Indústrias de celulose congelam planos no Sul

Restrições à expansão do plantio de eucalipto afastam investimentos bilionários no RS

Foto: Google
O setor de papel e celulose, que tinha planos de investimentos bilionários no Rio Grande do Sul, está com projetos congelados no Estado.
Empresas de fora criticam restrições à aquisição de terra por estrangeiros, e grupos nacionais, a demora nos licenciamentos ambientais.
No meio da década passada, empresas começaram a comprar terras no Estado para plantio de eucalipto, visando a instalação de amplas indústrias de celulose. O setor era tido como promessa de renda para o sul gaúcho.
Hoje, há mudança de planos e incerteza. O caso mais evidente é o da sueco-finlandesa Stora Enso, que chegou à região com planos de cultivar 100 mil hectares para abastecer a futura indústria.
Passados seis anos, a companhia tem 20 mil hectares plantados, fechou o escritório de Porto Alegre e agora ergue unidade no Uruguai.
Em 2010, a AGU (Advocacia-Geral da União) fez parecer impondo barreiras à compra de áreas por estrangeiros.
Para a Stora Enso, a medida inviabilizou a expansão de suas atividades no Estado.
Situação parecida vive a Celulose Riograndense, empresa com capital chileno que tenta ampliar sua operação.

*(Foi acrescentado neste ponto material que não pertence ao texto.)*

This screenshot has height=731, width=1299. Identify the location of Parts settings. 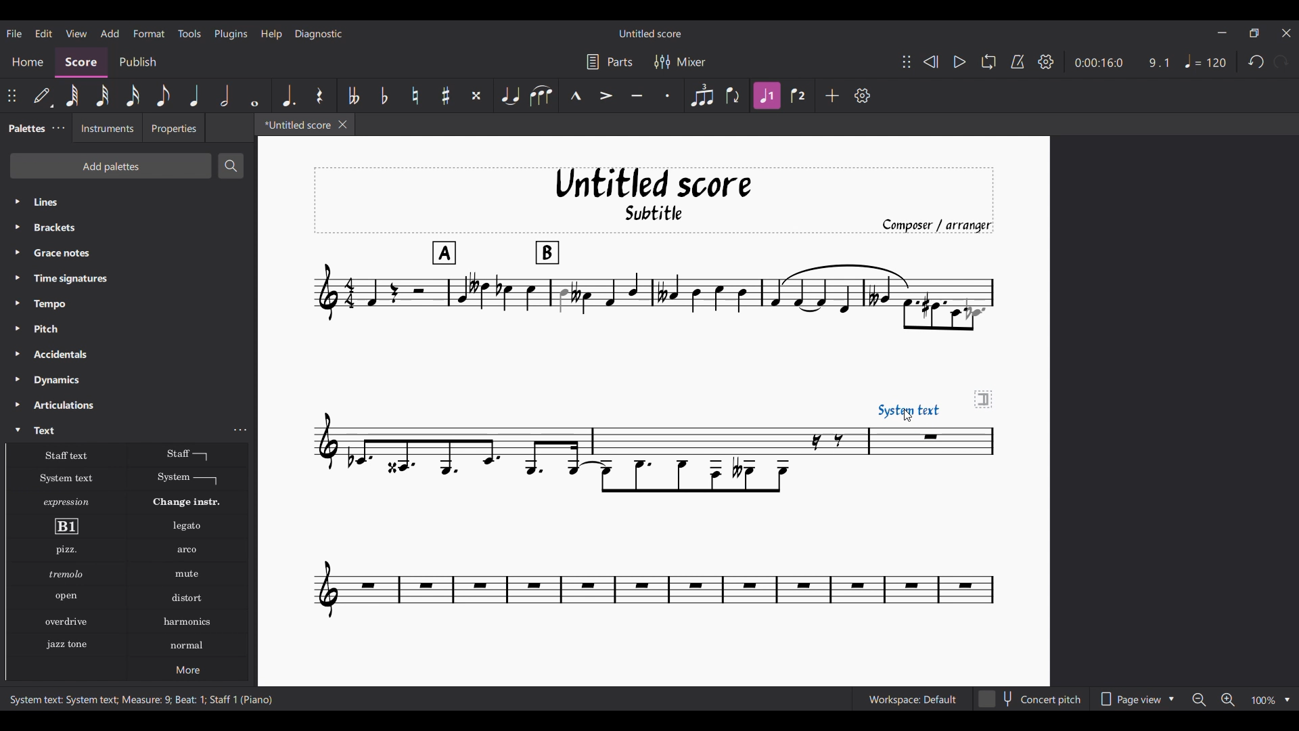
(610, 62).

Para quadruplicar a fábrica de celulose que já mantém no Estado, precisa expandir sua área plantada, o que esbarra na restrição à compra de terras no país. Segundo a companhia, o projeto é o maior investimento privado do Chile no exterior.
Outro empreendimento indefinido pertence à Fibria, do grupo Votorantim, que deve vender um conjunto de terras em 28 cidades gaúchas.

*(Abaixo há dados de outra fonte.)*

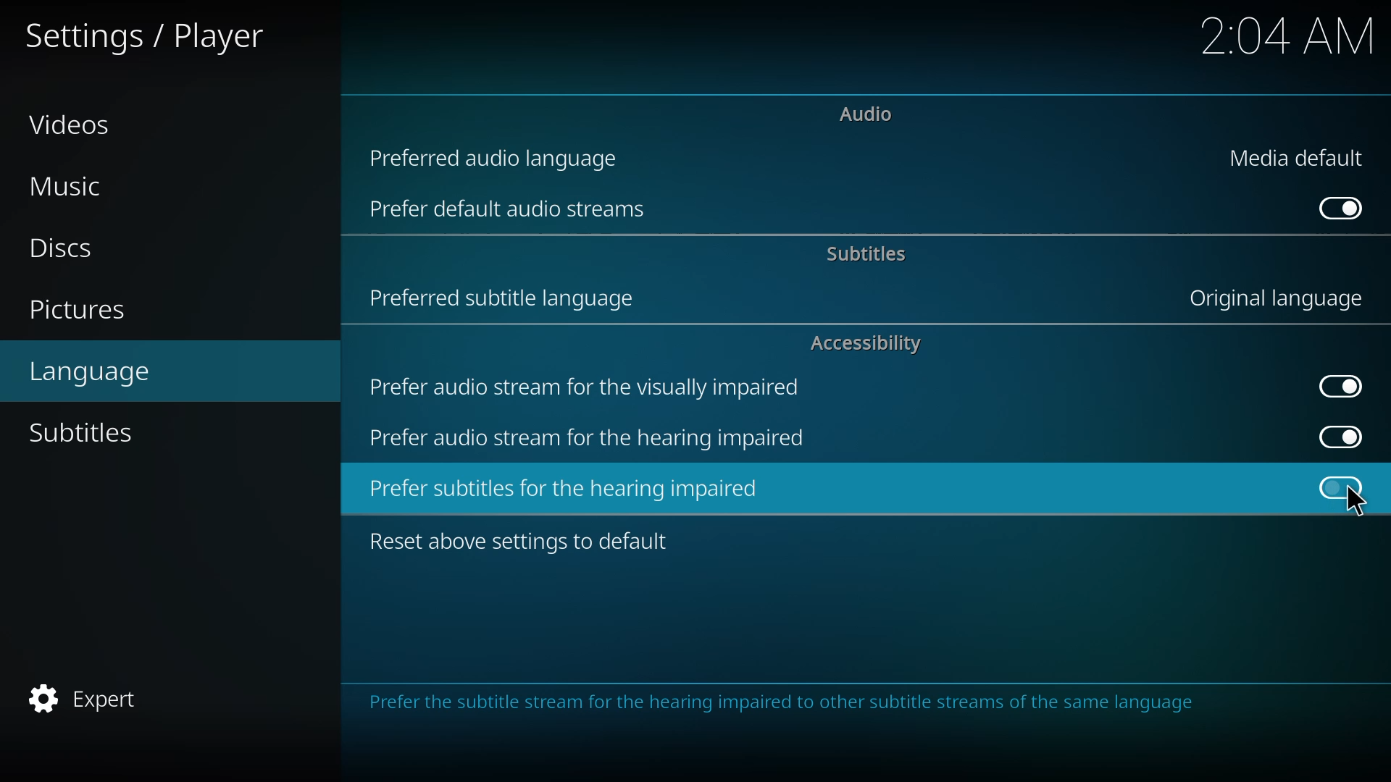 This screenshot has height=782, width=1391. Describe the element at coordinates (79, 309) in the screenshot. I see `pictures` at that location.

O presidente da Associação Gaúcha de Empresas Florestais, Leonel Menezes, diz que as normas rígidas para o plantio de eucaliptos no Estado também criaram obstáculos para a expansão.
CRÍTICAS
A chegada dessas empresas causou reação de movimentos sociais e ambientalistas, que criticam o impacto da cultura do eucalipto. Membros dos sem-terra chegaram a depredar instalações.
O governo do Rio Grande do Sul afirma que as empresas participaram das discussões sobre o zoneamento do setor em 2006 e que segue normas do Código Florestal.
A AGU, ao elaborar o parecer, argumentou que a medida assegurava "soberania" sobre áreas estratégicas.